Your assignment:
Your answer must be the lines from the first record through the line that contains "You are a GUI", copied exactly and without any pictures.
::::
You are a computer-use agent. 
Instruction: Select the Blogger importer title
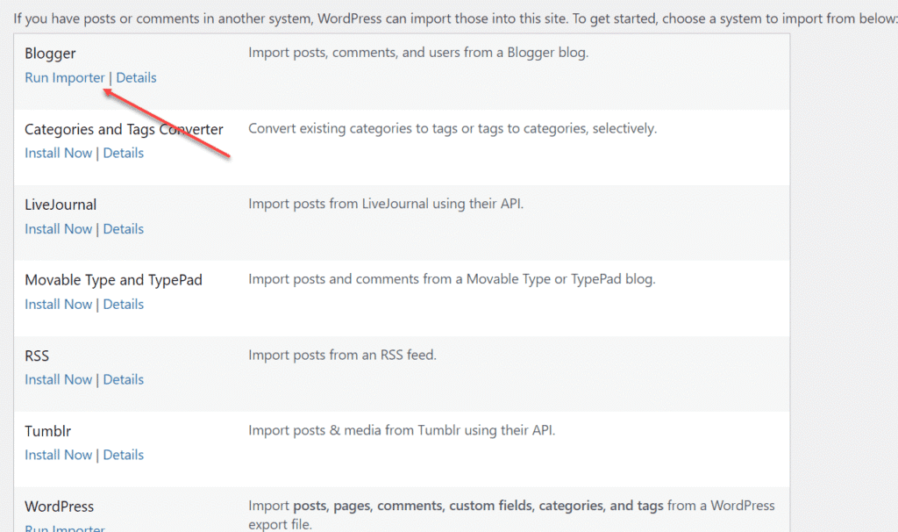click(50, 54)
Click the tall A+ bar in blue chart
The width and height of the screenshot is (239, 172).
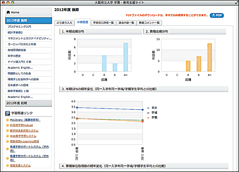(126, 57)
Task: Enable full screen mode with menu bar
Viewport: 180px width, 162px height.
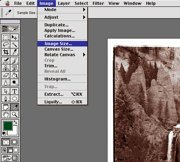Action: tap(10, 150)
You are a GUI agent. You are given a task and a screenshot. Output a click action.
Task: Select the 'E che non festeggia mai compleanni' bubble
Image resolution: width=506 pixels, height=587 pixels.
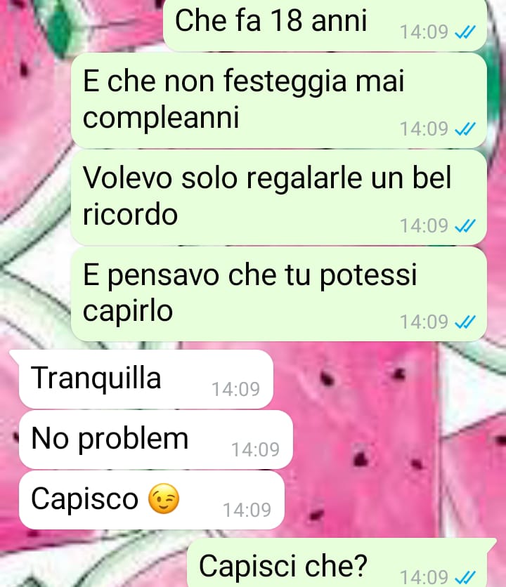coord(279,100)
::::
Answer for the task:
You are a computer-use agent. 
Instruction: Select the Blogger importer title
click(50, 54)
Click the tall A+ bar in blue chart
The width and height of the screenshot is (239, 172).
(126, 57)
Task: Enable full screen mode with menu bar
Viewport: 180px width, 162px height.
Action: tap(10, 150)
You are a GUI agent. You are given a task and a screenshot. Output a click action.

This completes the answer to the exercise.